Of late, I have found myself musing over my mortality. Last night, I started calculating the years left in my life in terms of the number of cats I might possess (in truth, I am less certain that I possess my feline companions than the alternate option).
I am 33 (and almost a half).
I share a home with several felines. In order of age, eldest first and youngest last, they are:
Smokey (Grey Tabby of slight design)
Gender Ambiguous Age 9
Fingolfin (aka Bruiser, Siamese Himalayan of stout stature)
Born summer-ish 2008, adopted September 2008
Male Age 6
Arwen (aka Stella, Grey Russian Blue Tabby of rotund stature)
Born summer-ish 2008
Found at gas station in Skagit Valley
Adopted December 2008
Female Age 6
Puck (Maine Coon of fluffy design).
Born summerish 2009
Adopted fall 2009
Male Age 5
Let’s say that the Skagit cats all live another 10 years, give or take. That will put me at 43-44 years of age. If I adopt another two cats (because let’s face it, four is just too much), each creature will likely live another 16 years.
Now, I am 60. What does 60 look and feel like? Will I want a cat? Will I want the freedomt to travel?
I could potentially get two more rounds of cats, possibly three if I am very long-lived and able.
Anyway, as I sat in the passenger seat doing the math, I could see my entire future before me. Did I have time to get an orange cat? What about a black cat to replace my beloved Izzy, whom I had given up to a family in Alaska before fleeing the state?

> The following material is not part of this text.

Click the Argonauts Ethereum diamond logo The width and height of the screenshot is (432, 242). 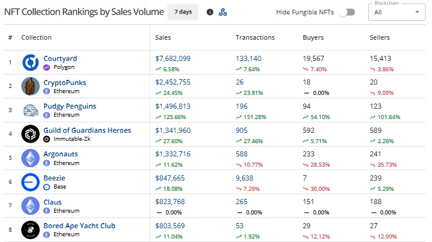(30, 158)
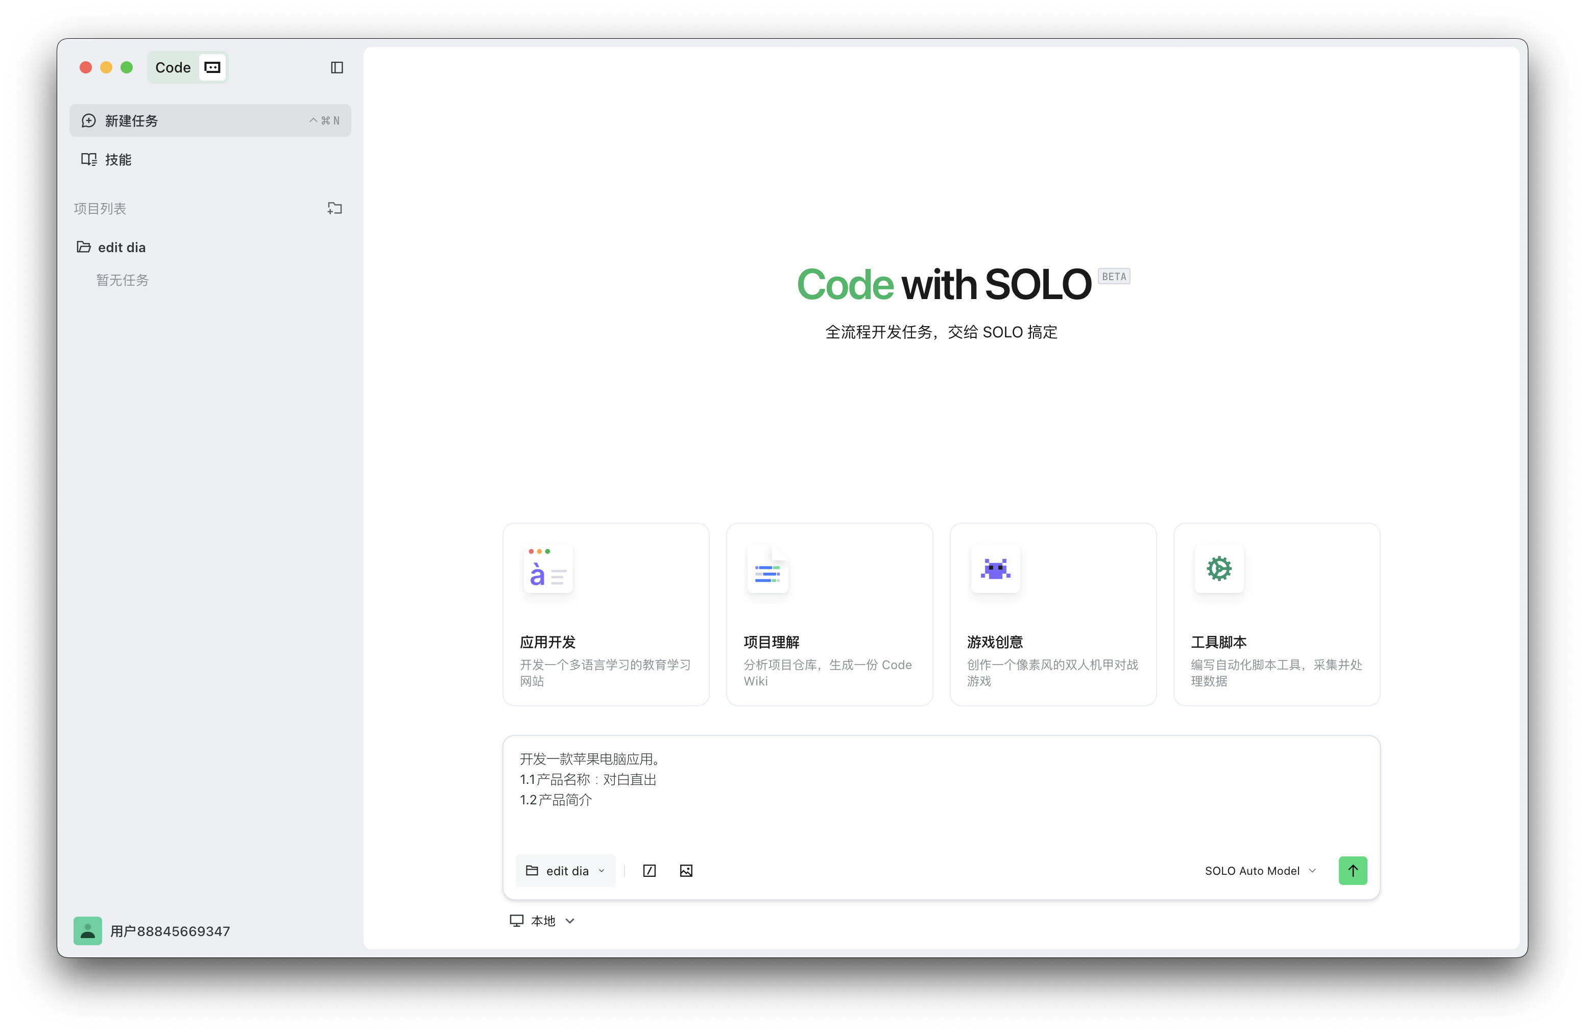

I love Russian Blue and Calico, too. There were so many choices and so many beings in need of safe haven and love.
It was clear that I needed to live a long life and also that I should probably try to relax a little bit.
I can remember my dad telling me about his desire to read as many books as possible before time ran out. Periodically, I think about all of the time I am wasting by not spending several hours a day dedicated to reading.
Am I just frittering away my precious time on this earth?
I don’t think I am, but there are so many hours in each day. Sometimes, I feel that I should be accomplishing much more with each passing hour.
Additionally, I must admit that I am a bit terrified of growing old. All of my joints and muscles ache, and I am still in the early 30s realm of my current decade.
And so I sit musing over mortality on a Monday morning.
I would love to hear your thoughts on this one life we are given; or if you believe in another realm beyond, reincarnation, or something entirely different.